Sem mais perguntas, ou alíneas de contratos, o jovem fez-se dragão alado de duas cabeças, de seus nomes Geo e Caching e, levantando voo, seguiu na direção do penhasco da sua amada. Contudo, ao vê-la, transformou-se num enorme penedo, cuja lenda afiança que mede mais de 60 metros, e caiu de costas voltadas para o penedo do seu amor. A moura encantada, ao vê-lo cair e julgando-o não apenas morto mas esquecido pelo tempo, pois sabia que as pedras, por maiores que sejam, não têm memória, com uma raiva imensa, ergueu-se no ar e deixou cair o seu coração rasgado e destroçado. O coração ficou encalhado numa lapa da escarpa, mas, e por magia, continuou a palpitar de amor. Conta-se que o salto da serpente foi tão grande que ela acabou por cair lá para os lados da Serra da Estrela onde, num choro infinito, criou o Mondego, falecendo de seguida.

No entanto, o feiticeiro tinha deixado o jovem amante-penedo com memória e ele amaldiçoou-o durante mil e uma noites mas, depois do desespero, conseguiu engendrar um plano para saber da sua amada, pois via as mágoas choradas por ela através do Mondego. Pediu então a uma pomba encantada de seu nome Facebukis, que diariamente pousava nas suas escarpas, para convidar incautos apaixonados por desafios para visitarem o coração da sua amada Pena Cova.

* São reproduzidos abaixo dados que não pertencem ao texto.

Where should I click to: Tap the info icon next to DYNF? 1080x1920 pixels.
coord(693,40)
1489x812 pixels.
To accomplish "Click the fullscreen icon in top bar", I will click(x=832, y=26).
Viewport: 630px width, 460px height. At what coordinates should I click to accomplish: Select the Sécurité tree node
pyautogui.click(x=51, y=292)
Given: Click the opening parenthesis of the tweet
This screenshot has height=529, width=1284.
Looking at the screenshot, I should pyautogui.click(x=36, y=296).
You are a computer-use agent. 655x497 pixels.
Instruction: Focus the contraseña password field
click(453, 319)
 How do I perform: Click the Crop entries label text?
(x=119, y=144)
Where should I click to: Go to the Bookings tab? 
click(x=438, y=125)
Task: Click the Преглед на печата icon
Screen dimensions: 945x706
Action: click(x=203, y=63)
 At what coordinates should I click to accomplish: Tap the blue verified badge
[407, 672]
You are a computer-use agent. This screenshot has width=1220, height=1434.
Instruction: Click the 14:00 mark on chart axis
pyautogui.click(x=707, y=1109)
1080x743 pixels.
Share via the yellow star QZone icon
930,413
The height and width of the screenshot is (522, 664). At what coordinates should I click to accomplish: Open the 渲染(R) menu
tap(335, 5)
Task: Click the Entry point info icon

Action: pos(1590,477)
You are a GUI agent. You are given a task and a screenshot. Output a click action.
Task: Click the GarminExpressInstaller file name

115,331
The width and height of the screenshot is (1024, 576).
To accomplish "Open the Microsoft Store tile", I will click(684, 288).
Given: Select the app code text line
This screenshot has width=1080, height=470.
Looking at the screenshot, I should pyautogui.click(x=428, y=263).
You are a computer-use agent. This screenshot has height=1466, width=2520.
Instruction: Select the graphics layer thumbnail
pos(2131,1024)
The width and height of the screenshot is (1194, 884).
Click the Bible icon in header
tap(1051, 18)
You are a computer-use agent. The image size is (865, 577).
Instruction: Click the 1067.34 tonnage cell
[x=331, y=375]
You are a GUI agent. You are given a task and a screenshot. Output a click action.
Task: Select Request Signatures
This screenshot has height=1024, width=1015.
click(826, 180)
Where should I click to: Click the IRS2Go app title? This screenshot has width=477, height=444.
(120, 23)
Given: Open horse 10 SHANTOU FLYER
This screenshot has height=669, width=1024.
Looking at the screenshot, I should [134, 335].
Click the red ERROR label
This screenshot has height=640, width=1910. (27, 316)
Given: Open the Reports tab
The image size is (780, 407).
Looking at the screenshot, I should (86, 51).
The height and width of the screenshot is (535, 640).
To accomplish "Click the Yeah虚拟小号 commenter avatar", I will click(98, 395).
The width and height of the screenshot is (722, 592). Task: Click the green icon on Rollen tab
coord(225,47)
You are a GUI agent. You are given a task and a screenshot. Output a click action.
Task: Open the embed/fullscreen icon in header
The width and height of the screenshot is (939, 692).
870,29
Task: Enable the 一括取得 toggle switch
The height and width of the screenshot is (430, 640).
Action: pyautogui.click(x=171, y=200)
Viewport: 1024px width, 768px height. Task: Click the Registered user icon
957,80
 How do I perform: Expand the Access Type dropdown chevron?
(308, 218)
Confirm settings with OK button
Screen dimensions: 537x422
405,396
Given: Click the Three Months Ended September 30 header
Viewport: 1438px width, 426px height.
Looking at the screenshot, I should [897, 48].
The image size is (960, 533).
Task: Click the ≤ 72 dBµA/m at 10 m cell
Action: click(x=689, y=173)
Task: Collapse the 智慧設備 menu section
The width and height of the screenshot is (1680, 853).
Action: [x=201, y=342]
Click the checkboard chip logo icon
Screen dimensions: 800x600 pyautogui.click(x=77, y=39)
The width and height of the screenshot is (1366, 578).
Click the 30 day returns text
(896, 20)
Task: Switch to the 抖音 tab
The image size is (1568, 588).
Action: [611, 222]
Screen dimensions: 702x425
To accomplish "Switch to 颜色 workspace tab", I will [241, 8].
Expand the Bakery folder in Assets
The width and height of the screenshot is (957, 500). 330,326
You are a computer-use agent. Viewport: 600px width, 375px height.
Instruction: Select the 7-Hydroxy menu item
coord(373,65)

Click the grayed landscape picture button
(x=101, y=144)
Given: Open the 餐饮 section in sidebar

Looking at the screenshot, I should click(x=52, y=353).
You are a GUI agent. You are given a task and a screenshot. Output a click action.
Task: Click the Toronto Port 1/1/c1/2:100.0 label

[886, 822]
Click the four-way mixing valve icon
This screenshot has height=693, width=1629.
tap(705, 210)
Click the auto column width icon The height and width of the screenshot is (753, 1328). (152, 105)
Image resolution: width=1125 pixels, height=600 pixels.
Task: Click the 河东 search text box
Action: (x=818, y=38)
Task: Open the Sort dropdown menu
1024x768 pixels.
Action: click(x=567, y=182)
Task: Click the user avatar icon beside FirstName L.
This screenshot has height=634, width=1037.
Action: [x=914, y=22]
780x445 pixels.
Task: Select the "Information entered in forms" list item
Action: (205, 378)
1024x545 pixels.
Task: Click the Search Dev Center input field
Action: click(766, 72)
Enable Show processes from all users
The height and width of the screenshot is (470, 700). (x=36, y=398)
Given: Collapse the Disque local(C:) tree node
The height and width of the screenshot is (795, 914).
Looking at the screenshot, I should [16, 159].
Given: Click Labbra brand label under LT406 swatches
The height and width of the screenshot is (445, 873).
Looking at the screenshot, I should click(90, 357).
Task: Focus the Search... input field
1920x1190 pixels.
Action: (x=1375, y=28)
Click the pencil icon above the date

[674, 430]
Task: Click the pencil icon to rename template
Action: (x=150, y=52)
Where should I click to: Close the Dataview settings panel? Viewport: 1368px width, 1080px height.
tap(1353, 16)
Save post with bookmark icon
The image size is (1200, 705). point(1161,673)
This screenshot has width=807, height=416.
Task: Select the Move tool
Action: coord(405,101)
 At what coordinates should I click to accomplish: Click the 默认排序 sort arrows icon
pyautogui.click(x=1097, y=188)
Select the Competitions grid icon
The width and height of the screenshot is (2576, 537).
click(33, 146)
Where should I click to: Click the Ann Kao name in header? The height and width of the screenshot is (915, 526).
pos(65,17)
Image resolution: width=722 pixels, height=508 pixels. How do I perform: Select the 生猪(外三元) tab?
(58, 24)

Segundo a lenda, num desses dias, reuniu-se uma fina estirpe de corajosos, vindos um pouco de todo o reino-república. Dois chegaram um pouco mais cedo e, já no penedo da moura encantada, ficaram por ali a contemplar as vistas panorâmicas para o rio, a cidade e o vale. Quando todos chegaram, montou-se a segurança e, um após o outro, lá foram sentindo a adrenalina da viagem. Diz-se ainda que, e para que tudo corresse bem, foram importantes alguns conselhos e palavras de confiança dados por alguns, mais habituados a dançar nos penhascos. Ainda assim, nem todos foram valentes, escondendo-se atrás de um nome falacioso, pois uma jovem ficou enfeitiçada pela vontade e preferiu não visitar o desafio. Existem ainda relatos que, a meio da descida, um dos jovens precipitou-se contra a parede e quase a ia beijando, mesmo junto ao coração da moura-serpente, mas tudo correu bem.

Aos poucos, foram sendo escrevinhadas as suas intenções e conta-se que eles trouxeram novidades de amor e expectativa para, futuramente, serem entregues ao cristão-dragão, logo que os astros se alinhem. Há ainda relatos em que os aventureiros agradecem a todos pela companhia e, em particular, àqueles que criaram a crónica e a outros que disponibilizaram os meios para mais uma história bem passada. Fim.